HC Deb 31 July 1941 vol 373 cc1508-9
9. Sir Hugh O'Neill

asked the Secretary of State for the Home Department whether he will consider modifying the regulations governing permits to persons to visit their homes in Northern Ireland, in view of the fact that, as the definition of home is restricted to the residence of parents, husbands or wives, great hardship is caused in many cases?

The Secretary of State for the Home Department (Mr. Herbert Morrison)

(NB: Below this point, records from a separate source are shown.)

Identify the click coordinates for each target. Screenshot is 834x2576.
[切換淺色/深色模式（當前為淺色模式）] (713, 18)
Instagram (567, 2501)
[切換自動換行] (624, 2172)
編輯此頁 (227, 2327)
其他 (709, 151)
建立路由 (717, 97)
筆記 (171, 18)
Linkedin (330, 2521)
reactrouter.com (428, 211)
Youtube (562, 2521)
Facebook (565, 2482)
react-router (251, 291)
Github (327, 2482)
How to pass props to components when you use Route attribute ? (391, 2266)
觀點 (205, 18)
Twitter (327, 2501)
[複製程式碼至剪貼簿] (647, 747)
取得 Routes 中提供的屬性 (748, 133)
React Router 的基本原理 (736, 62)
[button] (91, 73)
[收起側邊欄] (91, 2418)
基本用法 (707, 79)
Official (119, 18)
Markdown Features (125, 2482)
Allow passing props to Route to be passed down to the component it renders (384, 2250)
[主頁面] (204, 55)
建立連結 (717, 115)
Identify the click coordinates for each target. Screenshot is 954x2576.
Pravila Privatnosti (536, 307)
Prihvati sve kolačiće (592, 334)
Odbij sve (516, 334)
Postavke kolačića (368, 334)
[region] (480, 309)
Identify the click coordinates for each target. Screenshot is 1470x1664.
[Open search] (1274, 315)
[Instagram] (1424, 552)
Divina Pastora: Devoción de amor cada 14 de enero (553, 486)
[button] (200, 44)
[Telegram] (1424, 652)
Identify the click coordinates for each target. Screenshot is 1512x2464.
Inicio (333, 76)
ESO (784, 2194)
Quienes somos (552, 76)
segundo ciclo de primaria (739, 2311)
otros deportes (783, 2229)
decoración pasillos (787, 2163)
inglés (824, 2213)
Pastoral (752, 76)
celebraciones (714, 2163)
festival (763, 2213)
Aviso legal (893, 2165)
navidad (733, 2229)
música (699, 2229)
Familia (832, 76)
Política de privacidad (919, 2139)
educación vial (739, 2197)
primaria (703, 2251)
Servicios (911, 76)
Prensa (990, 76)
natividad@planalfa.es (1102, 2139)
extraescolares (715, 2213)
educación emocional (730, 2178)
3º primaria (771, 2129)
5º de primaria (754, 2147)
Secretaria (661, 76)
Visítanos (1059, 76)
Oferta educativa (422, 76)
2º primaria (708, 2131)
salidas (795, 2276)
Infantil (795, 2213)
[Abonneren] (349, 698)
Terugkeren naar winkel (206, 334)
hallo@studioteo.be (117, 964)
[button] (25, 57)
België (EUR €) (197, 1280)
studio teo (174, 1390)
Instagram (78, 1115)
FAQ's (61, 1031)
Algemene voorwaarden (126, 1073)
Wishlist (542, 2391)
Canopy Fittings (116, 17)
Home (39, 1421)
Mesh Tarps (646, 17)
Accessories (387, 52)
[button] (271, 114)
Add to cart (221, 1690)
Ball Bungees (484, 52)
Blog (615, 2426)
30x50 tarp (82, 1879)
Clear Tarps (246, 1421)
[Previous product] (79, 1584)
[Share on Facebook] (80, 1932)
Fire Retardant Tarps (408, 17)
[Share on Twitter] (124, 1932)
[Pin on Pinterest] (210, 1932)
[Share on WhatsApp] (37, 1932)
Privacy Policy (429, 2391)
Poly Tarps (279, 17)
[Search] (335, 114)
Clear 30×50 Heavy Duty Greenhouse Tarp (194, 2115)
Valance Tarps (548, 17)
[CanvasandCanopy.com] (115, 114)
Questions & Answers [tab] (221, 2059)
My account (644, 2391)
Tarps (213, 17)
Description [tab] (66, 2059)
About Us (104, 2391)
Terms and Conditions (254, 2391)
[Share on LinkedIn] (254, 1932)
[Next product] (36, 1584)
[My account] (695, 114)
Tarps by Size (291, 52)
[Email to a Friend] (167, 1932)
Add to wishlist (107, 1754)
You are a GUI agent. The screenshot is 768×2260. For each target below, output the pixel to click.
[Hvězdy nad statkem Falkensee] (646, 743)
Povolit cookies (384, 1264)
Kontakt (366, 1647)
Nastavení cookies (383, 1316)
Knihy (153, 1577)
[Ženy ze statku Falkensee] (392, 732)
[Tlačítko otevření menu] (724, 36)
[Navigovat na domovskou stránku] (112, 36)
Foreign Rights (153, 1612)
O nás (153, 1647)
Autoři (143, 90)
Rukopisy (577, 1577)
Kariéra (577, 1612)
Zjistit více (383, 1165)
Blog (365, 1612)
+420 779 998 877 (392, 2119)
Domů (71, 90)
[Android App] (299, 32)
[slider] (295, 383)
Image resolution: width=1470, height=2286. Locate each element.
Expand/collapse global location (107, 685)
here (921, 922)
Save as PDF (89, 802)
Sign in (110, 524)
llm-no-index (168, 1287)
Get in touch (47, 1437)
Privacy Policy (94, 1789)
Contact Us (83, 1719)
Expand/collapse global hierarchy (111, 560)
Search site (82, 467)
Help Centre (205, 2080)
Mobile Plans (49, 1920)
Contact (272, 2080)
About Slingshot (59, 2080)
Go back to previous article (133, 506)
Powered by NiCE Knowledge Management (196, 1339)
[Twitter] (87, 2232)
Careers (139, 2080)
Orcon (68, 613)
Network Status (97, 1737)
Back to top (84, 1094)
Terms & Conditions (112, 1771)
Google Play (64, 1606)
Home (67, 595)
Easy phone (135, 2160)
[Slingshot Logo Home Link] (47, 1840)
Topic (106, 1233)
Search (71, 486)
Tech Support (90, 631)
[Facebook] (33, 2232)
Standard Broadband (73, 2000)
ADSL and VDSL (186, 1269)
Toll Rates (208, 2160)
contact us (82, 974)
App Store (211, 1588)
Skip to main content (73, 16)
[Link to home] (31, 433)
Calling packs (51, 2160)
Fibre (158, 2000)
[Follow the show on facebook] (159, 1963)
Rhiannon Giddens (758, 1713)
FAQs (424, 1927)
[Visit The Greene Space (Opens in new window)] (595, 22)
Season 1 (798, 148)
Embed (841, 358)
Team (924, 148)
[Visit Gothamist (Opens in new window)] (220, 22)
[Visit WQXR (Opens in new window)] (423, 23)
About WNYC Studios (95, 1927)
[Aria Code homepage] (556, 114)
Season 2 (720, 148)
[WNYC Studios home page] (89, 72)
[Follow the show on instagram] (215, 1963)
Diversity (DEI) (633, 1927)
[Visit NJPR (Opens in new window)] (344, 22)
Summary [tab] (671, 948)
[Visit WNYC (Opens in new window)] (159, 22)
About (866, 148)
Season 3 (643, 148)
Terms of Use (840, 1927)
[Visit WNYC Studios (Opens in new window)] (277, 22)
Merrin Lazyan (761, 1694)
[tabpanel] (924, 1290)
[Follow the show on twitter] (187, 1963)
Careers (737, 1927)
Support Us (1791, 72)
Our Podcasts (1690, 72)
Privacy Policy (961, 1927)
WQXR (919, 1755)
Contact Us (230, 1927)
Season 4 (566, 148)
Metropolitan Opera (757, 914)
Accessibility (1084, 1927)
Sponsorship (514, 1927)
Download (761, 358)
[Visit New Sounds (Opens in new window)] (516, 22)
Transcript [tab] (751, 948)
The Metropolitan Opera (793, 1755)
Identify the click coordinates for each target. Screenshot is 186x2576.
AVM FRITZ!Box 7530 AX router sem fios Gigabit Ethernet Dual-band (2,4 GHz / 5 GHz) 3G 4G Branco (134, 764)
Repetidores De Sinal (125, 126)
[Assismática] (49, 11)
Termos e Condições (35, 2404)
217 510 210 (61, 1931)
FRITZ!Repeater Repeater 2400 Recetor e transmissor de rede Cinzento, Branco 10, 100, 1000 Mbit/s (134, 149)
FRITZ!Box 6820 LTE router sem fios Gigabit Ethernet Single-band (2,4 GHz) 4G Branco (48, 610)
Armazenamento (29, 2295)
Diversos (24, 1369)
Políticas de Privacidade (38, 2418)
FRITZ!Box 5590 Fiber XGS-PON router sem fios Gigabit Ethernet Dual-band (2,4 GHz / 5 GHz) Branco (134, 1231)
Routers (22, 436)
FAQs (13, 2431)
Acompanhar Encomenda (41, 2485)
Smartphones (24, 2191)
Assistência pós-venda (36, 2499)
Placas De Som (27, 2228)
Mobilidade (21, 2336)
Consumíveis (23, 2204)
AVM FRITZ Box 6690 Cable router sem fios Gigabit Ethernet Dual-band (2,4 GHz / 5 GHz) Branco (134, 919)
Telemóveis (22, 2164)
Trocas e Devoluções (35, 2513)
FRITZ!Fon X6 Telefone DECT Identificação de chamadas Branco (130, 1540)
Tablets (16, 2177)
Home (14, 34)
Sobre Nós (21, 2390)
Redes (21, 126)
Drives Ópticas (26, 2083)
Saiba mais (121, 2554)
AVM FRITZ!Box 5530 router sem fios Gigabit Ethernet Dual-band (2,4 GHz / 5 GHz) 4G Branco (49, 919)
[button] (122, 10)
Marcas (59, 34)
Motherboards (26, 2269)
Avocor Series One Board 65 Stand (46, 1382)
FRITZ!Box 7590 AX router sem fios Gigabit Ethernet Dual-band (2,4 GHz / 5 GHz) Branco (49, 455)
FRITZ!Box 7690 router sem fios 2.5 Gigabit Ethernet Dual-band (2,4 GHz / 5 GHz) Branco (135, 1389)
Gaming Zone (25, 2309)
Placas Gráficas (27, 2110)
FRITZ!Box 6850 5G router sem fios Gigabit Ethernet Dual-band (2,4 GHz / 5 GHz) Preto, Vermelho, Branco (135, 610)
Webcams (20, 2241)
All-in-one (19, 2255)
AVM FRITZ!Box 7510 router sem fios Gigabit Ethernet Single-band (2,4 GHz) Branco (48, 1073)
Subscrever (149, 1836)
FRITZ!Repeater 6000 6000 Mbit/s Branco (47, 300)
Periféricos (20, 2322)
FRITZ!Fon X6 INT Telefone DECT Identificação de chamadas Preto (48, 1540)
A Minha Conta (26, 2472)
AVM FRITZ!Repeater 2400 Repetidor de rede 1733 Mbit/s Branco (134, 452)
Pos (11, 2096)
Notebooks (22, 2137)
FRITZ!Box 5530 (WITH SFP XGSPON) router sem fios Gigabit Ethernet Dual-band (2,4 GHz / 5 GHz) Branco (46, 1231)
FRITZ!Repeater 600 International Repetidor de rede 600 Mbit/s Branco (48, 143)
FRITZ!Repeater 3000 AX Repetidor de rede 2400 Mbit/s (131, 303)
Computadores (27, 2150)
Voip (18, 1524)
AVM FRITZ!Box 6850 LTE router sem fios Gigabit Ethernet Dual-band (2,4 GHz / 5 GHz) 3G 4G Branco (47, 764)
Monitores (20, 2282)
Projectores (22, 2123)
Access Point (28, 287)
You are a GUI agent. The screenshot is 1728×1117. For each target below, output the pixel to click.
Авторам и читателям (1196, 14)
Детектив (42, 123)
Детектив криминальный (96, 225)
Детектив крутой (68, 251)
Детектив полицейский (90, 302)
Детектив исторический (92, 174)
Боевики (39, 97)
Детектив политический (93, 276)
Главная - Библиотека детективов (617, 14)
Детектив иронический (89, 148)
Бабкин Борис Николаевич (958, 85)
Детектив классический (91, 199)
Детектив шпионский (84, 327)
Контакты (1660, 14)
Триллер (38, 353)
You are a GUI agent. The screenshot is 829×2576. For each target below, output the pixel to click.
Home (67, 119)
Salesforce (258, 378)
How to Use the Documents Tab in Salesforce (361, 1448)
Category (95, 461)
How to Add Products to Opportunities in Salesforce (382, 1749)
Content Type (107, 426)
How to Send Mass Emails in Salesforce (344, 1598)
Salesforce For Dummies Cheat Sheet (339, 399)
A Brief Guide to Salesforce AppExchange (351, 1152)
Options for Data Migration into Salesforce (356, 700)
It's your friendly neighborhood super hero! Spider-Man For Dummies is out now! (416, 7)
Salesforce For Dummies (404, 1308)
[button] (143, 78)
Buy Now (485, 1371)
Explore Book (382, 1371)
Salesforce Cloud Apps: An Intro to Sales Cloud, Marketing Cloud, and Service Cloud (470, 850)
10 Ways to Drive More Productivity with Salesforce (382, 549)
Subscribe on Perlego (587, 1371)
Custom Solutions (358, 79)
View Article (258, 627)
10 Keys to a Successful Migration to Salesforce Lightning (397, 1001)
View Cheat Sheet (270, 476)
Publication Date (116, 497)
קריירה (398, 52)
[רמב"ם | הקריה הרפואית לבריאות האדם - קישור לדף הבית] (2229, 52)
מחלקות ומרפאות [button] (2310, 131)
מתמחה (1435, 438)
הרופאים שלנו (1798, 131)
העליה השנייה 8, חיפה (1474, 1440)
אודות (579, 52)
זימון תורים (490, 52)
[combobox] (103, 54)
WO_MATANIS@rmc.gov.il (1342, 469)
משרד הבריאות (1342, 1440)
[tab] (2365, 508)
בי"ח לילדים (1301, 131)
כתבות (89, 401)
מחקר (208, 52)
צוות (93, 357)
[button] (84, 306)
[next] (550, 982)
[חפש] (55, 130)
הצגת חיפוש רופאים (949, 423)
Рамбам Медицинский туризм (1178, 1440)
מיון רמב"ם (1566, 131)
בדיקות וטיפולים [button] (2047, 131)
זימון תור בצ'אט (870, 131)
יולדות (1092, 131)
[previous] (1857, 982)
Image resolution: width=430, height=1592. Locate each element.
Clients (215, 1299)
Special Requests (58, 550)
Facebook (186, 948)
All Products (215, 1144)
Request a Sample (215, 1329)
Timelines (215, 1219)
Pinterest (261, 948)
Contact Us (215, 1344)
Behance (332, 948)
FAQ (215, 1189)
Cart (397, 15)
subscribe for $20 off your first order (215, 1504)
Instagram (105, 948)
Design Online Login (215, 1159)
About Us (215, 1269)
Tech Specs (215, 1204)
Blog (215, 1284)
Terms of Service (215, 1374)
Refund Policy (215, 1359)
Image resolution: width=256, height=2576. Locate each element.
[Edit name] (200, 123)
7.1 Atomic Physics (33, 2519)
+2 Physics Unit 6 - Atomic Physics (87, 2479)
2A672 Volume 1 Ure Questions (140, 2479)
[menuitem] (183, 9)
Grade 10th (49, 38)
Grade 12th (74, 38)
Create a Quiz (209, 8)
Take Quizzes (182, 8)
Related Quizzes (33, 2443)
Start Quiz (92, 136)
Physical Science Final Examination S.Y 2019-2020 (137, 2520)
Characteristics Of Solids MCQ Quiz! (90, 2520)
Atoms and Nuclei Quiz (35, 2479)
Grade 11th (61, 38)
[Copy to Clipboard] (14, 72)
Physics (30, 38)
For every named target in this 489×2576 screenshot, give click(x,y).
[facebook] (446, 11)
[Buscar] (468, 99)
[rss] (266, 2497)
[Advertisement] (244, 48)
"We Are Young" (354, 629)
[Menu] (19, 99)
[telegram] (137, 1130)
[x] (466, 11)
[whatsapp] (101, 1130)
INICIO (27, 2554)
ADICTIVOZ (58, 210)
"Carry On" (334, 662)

In my view the existing regulations go as far as is possible, having regard to the interests of national security, in enabling persons to pay visits to their homes in Ireland, and I regret that I see no prospect at present of being able to make any further relaxations.

Sir H. O'Neill

May I ask if the right hon. Gentleman would not give special consideration to a case of this kind, of which I think there are one or two—an Ulster person working in this country, whose parents are dead, whose only home is in Northern Ireland, who may be doing war work in this country, and who, unless there is some alteration, cannot get back during the war on holiday or on leave?

Mr. Morrison

I will, of course, consider any very hard cases, but I really cannot hold out much hope. There are not only shipping matters but security aspects concerned, and there are other Questions on the Order Paper asking me to tighten up security. Northern Ireland Members should make up their minds which way they want me to go. I must be pretty firm on security grounds. Still, I will look into the case that the right hon. Gentleman has put to me.